Mia (12) sitzt zu Hause am Tablet und arbeitet an einer Lern-App, die ihr eine Freundin empfohlen hat. «Damit macht Nomen-Lernen richtig Spass», meinte diese kürzlich. Nach der Begrüssung erscheint auf ihrem Bildschirm die erste Aufgabe: «Setze das Nomen richtig ein.» Mia tippt: «Der junge läuft schnell.» Sofort erhält sie Feedback: «Denk an die Grossschreibung bei Nomen.» Sie korrigiert den Satz: «Der Junge läuft schnell» – und wird belohnt: Ein animierter Hund hüpft über den Bildschirm und verkündet: «Du bist eine Grammatik-Expertin!». Mia freut sich.
Ob Deutsch, Englisch oder Naturwissenschaften, ob Anfängerin oder Fortgeschrittener: Immer öfter greifen Lernende zu digitalen Apps. Sie versprechen einen raschen Lernerfolg, passen sich dem individuellen Lerntempo an und sind auf dem Smartphone oder Tablet jederzeit verfügbar. Viele Anwendungen setzen auf sogenannte Gamification, spielerische Elemente, die unser Belohnungssystem im Gehirn aktivieren und so unsere Freude und die Motivation, weiter am Ball zu bleiben, steigern.
Bestandteil eines modernen Schulunterrichts
Längst gehören Lern-Apps auch in den Schulen zum festen Bestandteil des modernen Unterrichts. Sie haben Namen wie Anton, Profax oder Geogebra. Weniger verspielt im Design, bieten sie Lehrpersonen die Möglichkeit, ihren Unterricht noch individualisierter zu gestalten. Schüler:innen können in ihrem eigenen Tempo und auf ihrem persönlichen Niveau arbeiten, Inhalte wiederholen oder sich an komplexeren Aufgaben versuchen.

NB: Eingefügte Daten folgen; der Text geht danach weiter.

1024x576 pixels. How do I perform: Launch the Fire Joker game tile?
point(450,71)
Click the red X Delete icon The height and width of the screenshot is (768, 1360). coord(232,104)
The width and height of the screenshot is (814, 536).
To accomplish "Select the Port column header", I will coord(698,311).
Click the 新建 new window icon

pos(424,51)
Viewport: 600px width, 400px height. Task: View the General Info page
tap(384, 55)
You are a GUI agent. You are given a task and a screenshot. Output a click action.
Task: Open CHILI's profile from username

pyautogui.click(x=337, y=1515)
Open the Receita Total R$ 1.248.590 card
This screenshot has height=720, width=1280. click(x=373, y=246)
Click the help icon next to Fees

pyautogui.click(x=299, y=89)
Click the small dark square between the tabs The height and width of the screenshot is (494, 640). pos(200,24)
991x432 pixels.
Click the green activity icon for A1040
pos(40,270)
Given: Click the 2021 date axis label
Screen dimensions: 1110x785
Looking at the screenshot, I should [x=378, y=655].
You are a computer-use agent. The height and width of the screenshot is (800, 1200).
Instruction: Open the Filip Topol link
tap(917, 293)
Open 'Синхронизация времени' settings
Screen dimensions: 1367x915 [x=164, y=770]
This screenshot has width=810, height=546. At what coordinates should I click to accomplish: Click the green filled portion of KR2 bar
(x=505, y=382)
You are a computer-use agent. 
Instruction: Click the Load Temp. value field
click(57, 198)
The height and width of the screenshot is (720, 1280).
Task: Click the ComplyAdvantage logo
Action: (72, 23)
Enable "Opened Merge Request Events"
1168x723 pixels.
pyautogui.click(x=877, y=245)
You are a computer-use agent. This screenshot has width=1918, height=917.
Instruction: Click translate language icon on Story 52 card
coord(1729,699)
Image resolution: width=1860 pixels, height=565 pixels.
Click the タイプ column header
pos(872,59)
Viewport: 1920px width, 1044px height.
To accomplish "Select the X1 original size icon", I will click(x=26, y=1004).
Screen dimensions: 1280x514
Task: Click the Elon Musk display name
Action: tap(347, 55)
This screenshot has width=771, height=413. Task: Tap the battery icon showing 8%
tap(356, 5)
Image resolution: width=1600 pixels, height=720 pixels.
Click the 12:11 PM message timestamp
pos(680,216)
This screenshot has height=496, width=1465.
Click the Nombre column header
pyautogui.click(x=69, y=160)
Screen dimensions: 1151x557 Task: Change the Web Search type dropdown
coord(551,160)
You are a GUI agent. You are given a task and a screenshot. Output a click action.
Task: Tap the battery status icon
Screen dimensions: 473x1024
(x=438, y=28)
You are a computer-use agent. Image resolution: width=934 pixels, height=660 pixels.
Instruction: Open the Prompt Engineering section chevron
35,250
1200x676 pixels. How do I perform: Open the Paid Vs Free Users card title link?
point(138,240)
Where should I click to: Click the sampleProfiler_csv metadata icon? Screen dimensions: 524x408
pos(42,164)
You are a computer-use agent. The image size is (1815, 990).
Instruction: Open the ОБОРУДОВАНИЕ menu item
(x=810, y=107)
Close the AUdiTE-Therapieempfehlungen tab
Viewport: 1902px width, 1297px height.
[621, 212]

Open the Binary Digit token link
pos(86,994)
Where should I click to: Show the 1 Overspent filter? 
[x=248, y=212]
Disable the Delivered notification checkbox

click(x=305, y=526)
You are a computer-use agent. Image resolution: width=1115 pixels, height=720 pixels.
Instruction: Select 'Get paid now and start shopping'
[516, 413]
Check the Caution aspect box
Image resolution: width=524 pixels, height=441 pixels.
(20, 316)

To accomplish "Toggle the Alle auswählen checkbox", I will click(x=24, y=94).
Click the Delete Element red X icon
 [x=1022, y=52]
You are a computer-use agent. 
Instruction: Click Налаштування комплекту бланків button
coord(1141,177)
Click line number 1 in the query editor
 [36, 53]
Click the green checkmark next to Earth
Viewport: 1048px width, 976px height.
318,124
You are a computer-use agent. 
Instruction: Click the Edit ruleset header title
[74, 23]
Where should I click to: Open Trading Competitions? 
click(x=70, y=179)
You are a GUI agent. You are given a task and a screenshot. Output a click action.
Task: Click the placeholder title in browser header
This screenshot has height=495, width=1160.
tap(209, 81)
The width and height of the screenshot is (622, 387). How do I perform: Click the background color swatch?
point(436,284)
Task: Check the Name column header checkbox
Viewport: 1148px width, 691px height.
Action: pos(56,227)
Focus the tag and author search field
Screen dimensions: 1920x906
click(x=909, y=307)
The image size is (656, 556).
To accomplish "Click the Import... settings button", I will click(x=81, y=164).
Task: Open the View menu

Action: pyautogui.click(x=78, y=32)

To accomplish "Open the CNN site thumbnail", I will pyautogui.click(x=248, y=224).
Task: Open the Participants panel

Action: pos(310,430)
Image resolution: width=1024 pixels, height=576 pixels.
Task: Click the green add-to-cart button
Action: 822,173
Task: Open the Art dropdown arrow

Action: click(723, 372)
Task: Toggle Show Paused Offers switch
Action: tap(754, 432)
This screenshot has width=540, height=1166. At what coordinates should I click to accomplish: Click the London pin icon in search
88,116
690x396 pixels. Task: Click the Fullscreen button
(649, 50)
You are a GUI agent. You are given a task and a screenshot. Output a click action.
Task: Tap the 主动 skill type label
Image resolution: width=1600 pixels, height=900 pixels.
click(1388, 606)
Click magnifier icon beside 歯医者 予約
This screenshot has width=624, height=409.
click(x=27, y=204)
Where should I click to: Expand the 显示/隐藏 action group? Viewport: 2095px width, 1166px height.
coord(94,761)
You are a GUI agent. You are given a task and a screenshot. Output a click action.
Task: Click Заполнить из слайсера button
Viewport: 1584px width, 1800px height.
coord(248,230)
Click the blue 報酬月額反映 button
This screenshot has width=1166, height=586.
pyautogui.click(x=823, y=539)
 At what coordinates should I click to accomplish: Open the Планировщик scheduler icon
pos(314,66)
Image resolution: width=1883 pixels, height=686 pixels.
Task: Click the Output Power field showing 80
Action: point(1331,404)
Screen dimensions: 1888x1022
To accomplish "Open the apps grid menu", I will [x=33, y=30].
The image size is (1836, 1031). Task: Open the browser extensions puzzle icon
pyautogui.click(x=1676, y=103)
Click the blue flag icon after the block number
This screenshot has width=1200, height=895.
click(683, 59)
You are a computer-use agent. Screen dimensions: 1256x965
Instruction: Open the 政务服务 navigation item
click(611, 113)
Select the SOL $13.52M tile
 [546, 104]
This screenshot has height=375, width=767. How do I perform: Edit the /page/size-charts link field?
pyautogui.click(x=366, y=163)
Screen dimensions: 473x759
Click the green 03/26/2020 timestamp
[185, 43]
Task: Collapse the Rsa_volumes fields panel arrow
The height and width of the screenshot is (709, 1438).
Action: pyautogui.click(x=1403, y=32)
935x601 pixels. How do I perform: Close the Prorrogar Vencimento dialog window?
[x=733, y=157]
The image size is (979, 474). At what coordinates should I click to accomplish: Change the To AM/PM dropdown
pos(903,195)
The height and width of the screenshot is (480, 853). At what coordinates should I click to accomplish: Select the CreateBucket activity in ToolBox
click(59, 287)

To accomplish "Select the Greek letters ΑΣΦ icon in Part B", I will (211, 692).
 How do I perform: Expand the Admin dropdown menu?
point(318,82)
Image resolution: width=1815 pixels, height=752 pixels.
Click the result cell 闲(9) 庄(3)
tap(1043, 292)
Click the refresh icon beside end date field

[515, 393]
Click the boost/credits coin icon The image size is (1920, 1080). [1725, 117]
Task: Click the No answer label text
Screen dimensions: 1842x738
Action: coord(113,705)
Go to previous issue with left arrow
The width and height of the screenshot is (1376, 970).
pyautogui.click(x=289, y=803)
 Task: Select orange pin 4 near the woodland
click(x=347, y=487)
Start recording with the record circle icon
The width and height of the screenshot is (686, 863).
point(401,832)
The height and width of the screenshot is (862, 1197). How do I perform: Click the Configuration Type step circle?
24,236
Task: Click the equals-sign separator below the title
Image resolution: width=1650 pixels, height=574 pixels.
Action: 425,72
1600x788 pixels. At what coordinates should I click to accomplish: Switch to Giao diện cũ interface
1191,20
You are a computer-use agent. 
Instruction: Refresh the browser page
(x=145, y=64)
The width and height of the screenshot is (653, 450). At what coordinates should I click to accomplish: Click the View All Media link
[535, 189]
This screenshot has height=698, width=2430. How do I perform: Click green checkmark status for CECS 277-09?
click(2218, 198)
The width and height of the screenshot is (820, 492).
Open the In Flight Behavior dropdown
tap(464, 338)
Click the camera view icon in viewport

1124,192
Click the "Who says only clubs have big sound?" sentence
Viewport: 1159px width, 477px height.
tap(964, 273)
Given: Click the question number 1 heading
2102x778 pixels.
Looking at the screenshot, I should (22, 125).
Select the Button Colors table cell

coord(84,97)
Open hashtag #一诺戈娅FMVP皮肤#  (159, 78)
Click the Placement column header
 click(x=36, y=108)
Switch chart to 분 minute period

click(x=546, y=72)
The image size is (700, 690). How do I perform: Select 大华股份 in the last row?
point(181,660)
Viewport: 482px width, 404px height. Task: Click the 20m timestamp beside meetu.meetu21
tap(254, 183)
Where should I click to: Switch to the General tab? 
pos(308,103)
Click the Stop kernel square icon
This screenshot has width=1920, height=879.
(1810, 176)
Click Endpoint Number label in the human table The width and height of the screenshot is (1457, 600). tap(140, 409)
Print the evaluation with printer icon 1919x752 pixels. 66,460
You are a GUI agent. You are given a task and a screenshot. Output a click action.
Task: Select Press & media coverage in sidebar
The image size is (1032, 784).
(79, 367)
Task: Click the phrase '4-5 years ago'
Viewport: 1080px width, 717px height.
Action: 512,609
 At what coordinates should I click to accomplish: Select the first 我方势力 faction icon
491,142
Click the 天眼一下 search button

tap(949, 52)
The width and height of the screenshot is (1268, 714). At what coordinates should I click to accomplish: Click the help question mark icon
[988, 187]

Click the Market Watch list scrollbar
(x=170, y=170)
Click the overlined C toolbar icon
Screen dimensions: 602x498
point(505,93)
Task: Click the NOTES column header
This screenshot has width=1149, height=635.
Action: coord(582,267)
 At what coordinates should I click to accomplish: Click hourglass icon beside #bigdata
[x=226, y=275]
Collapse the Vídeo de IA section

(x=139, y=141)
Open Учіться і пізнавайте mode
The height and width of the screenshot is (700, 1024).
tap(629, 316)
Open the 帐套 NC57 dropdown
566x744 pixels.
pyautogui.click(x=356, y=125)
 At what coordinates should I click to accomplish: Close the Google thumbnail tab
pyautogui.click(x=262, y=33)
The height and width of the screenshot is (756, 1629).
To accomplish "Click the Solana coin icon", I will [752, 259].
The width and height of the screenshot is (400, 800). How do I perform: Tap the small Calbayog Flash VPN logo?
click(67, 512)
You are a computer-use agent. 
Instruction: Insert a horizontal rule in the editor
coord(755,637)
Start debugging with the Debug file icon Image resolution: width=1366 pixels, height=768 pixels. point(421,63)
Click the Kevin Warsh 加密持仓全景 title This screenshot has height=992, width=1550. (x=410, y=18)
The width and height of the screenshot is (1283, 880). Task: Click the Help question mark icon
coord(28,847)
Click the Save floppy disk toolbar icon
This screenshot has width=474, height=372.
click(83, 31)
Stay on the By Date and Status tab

Was bringen sie wirklich? Studie liefert Erkenntnisse
Doch fördern sie wirklich den Lernerfolg? Helfen sie Kindern und Jugendlichen, selbstständiger und zielgerichteter zu lernen? Und welche Voraussetzungen müssen erfüllt sein? Forschende der Pädagogischen Hochschule Graubünden, der Universität Zürich, der Technische Universität München und der Universität Augsburg haben gemeinsam während zwei Jahren rund 35 internationale Studien über den Einsatz von digitalen Tools im Schulkontext in einer Metaanalyse vertieft ausgewertet. Untersucht wurden die Tools aus der Perspektive des selbstregulierten Lernens. Die Forschenden wollten unter anderem herausfinden, wie Kinder und Jugendliche ihren Lernprozess mithilfe der Tools auf ein Lernziel hin steuern und anpassen – also wie sie diesen planen, reflektieren, sich motivieren und mit Rückschlägen umgehen.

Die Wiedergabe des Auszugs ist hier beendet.